PROMPT -
In the subscription agreement passage, take the part that opens with "Pursuant to the SA, PSH" and closes with "of Preferred Stock.", and change "third party" to "outside party" throughout.

Start of TEXT BLOCK

Subscription Agreement

 

In connection with the Closing, on the Closing Date, the Company entered into a Subscription Agreement (the “SA”) with PSH on terms substantially similar to the terms set forth in the equity commitment letter, dated as of December 17, 2025, by and between the Company and PSH (the “Equity Commitment Letter”). Pursuant to the SA, the Company issued and sold Series A Non-voting Exchangeable Perpetual Preferred Stock, par value $0.01 per share (the “Preferred Stock”) to PSH for an aggregate purchase price of $1.0 billion.

 

Pursuant to the SA, PSH has a right of first refusal with respect to any proposed secondary sale of any equity securities of Buyer (including any instruments convertible into such equity) to any third party. The right of first refusal permits PSH to purchase any of those equity securities from the Company or Buyer on the terms and conditions offered to the other third party. In the event the exercise of the right of first refusal would cause PSH to exceed the Ownership Cap (as defined below), the underlying proposed sale shall require the consent of a majority-in-interest of the holders of Preferred Stock.

End of TEXT BLOCK
Start of DATA BLOCK

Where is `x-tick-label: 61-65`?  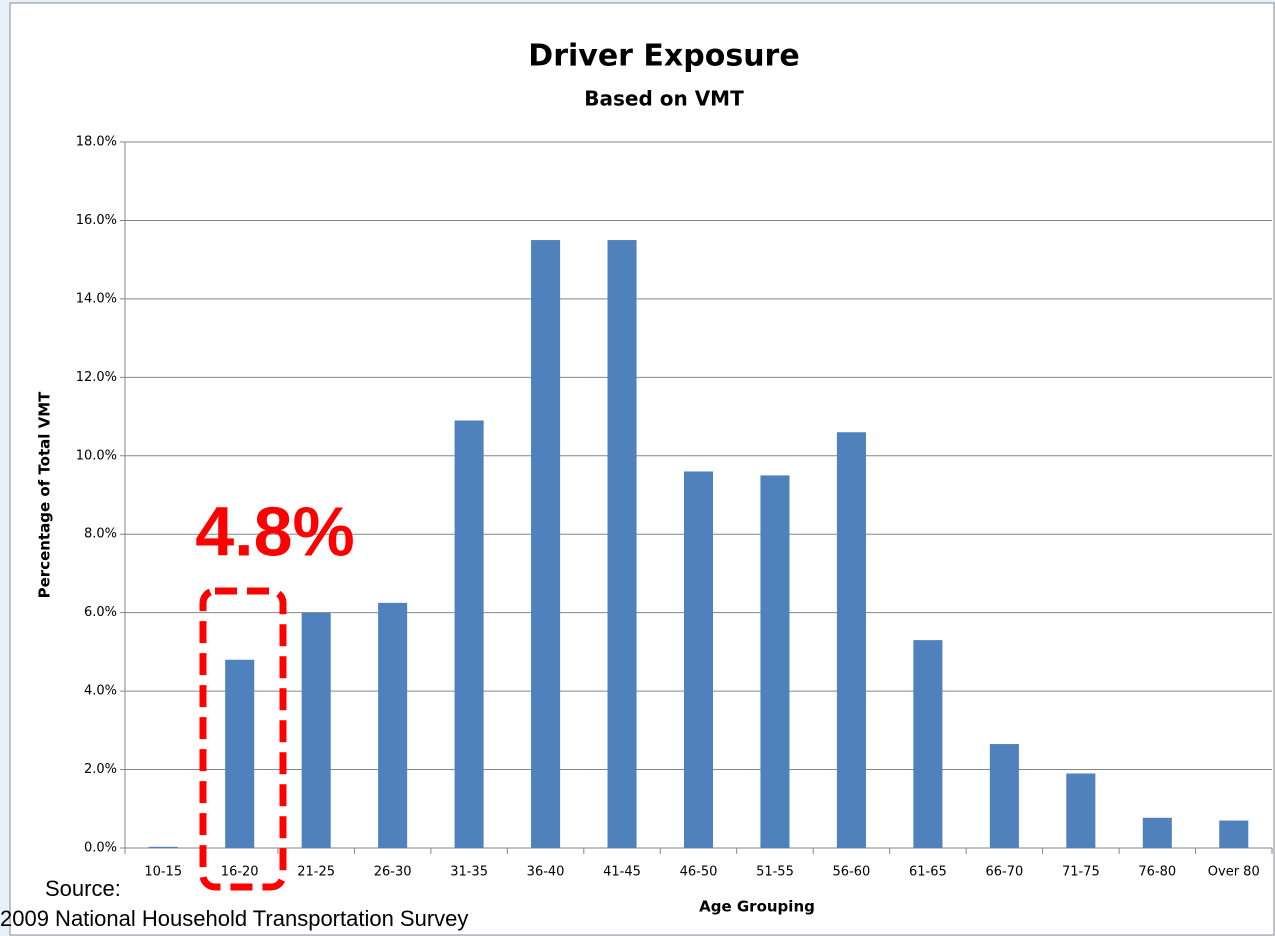 x-tick-label: 61-65 is located at coordinates (928, 872).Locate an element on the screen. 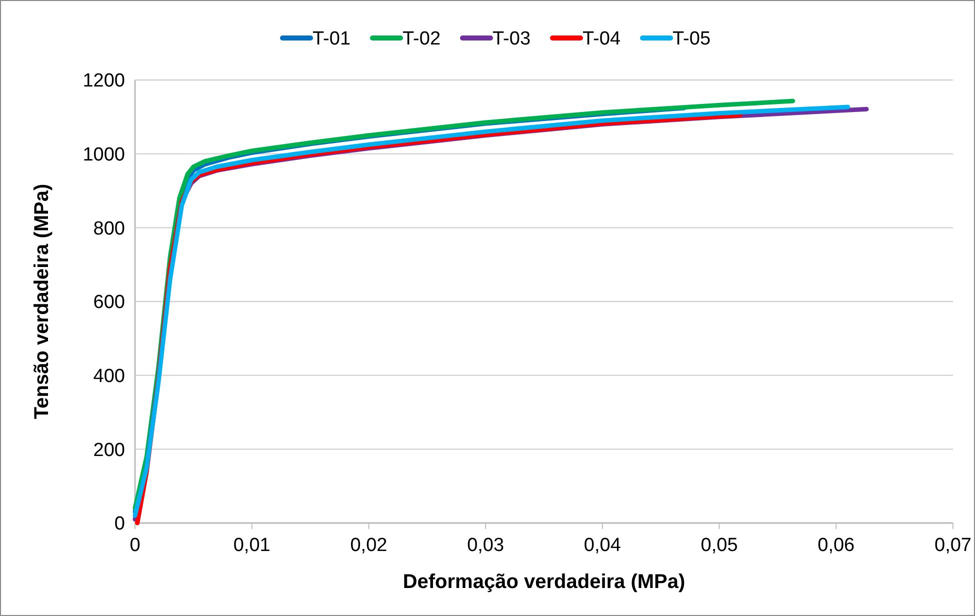 The image size is (975, 616). y-tick-label: 600 is located at coordinates (109, 303).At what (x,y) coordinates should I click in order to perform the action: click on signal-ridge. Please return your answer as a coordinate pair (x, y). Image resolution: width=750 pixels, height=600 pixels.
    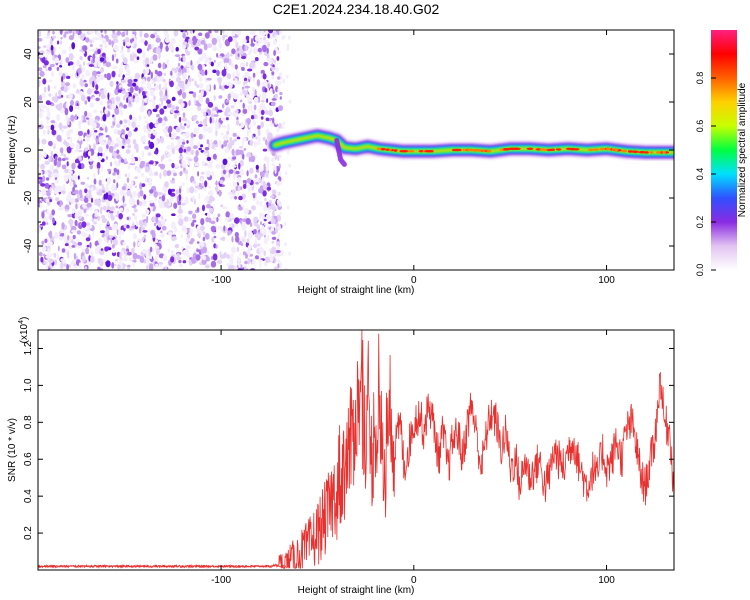
    Looking at the image, I should click on (470, 147).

End of DATA BLOCK

RESPONSE TO THIS EXERCISE -
Pursuant to the SA, PSH has a right of first refusal with respect to any proposed secondary sale of any equity securities of Buyer (including any instruments convertible into such equity) to any outside party. The right of first refusal permits PSH to purchase any of those equity securities from the Company or Buyer on the terms and conditions offered to the other outside party. In the event the exercise of the right of first refusal would cause PSH to exceed the Ownership Cap (as defined below), the underlying proposed sale shall require the consent of a majority-in-interest of the holders of Preferred Stock.